2 – « A nos glorieux militaires » : images et imagerie militaires grenobloises.

On sait que la première fracture que connut la France des années quarante fut la défaite sans appel que subit son armée. Succédant aux mois d’attente de la « Drôle de guerre », la « guerre-éclair » allemande brisa littéralement, en quelques semaines, l’armée française, reléguant sur les chemins de l’exode des soldats qui, pas plus que la population civile à laquelle ils étaient mêlés, ne semblaient comprendre ce qui se passait et ce qui leur arrivait.

De nombreux romans et quelques films 330 ont pris le relais des témoignages de l’époque, et relatent dans quelles conditions de désespoir psychologique cette débâcle plongea la France. D’une manière plus rigoureuse, Robert O. Paxtonet surtout Jean-Pierre Azéma 331 ont chacun montré l’ampleur que prit cette défaite sans appel, qui sanctionnait une incapacité tout autant politique que militaire.
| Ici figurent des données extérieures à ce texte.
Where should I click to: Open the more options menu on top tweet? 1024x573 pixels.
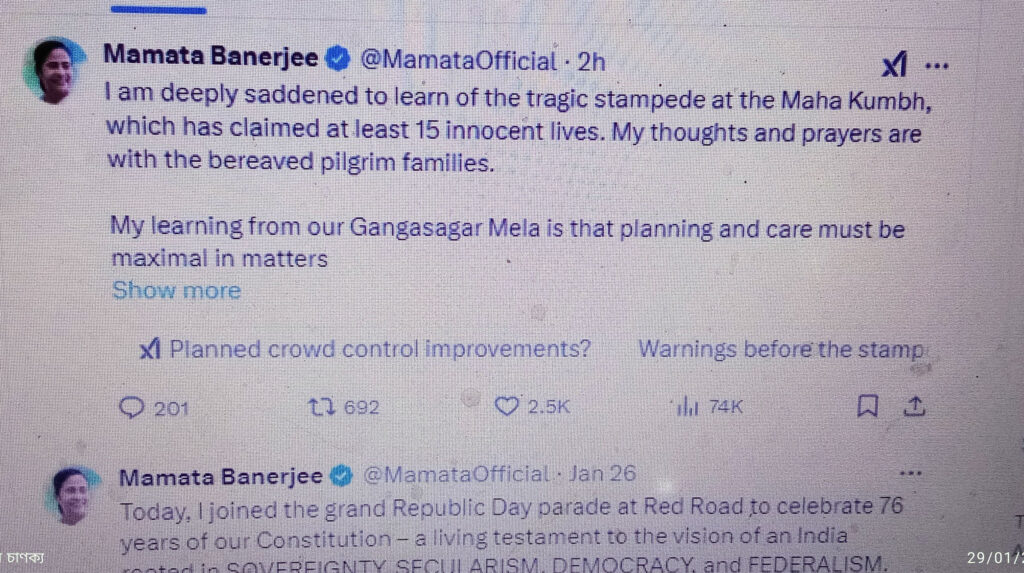[936, 66]
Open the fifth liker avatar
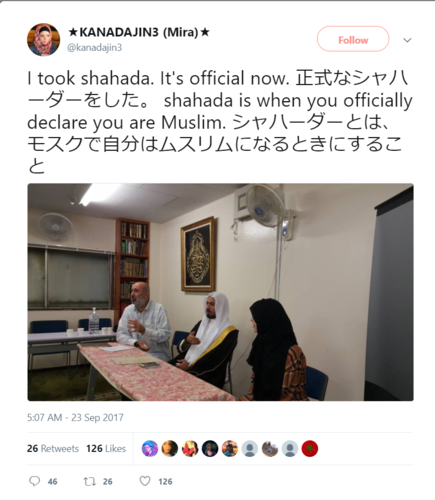The height and width of the screenshot is (500, 435). point(230,448)
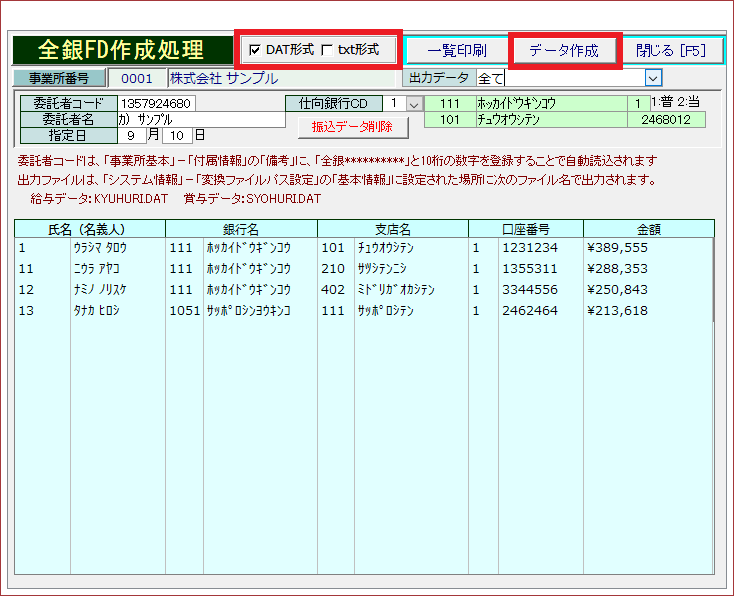Viewport: 734px width, 596px height.
Task: Expand the 仕向銀行CD dropdown
Action: click(414, 104)
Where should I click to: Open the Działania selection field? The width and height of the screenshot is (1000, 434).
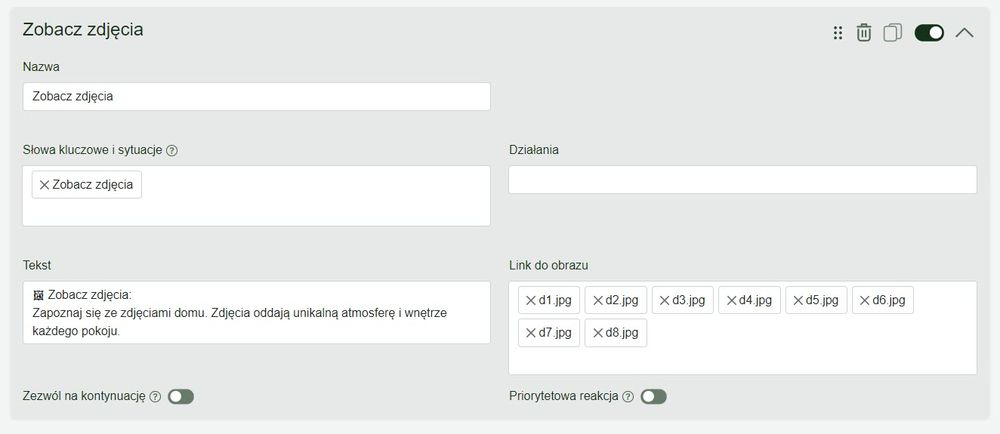click(742, 180)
Le traumatisme national était réel, puisque l’armée dont on s’évertuait à penser qu’elle était encore une des plus puissantes d’Europe, n’avait pu s’opposer longtemps aux troupes d’Hitler.

L’armée française était donc, en juin 1940, complètement déconsidérée. Pour elle, il paraissait certain que toute possibilité d’accéder à une image positive dans l’opinion publique concernant son action durant cette période lui serait interdite au moment où interviendrait la libération du territoire. Elle avait failli, point.

De Gaullecomprit mieux que quiconque la situation et ce fut une de ses obsessions les plus constantes que de chercher à reconstituer l’armée française et à lui rendre sa fierté au cours de quatre ans de combats, menés d’abord en Afrique et en Asie, puis en Europe 332 .

Et à partir de l’été 1944, c’est donc une toute nouvelle armée sur laquelle peut s’appuyer la France renaissante, une armée que l’on célèbre de façon grandiose à Paris lors de la Journée des Drapeaux du 1er avril 1945. Le discours gaulliste est en l’occurrence on ne peut plus clair : il propose à la France de renouer avec son armée, selon lui intégralement rendue à son honneur ; le but est de conjurer la rupture profonde intervenue entre la nation et ses forces militaires cinq ans plus tôt et d’exorciser la malédiction mémorielle qui risque de la frapper.

Notes
330.

Pas toujours d’une excellente facture, reconnaissons-le ; on pense ici et en tout premier lieu aux romans de Régine Desforges, parmi lesquels le célèbre et populaire Bicyclette bleue...

331.

Robert O. Paxton, La France de Vichy . 1940-1944, Paris, Le Seuil, collection « Points-Histoire »,1973, 380 p. ; Jean-Pierre Azéma, De Munich à la Libération (1938-1944), Paris, Le Seuil, collection « Points-Histoire », série « Nouvelle histoire de la France contemporaine », n° 14, 1979, 416 p. et 1940, l’année terrible, Paris, Le Seuil, collection « L’Univers Historique », 1990, 380 p.

332.

Lire l’article de Claude d’Abzac-Epezy, « Épuration, dégagements, exclusions. Les réductions d’effectifs dans l’armée française (1940-1947) », in Vingtième Siècle. Revue d’histoire, n° 59, juillet-septembre, p. 62-75.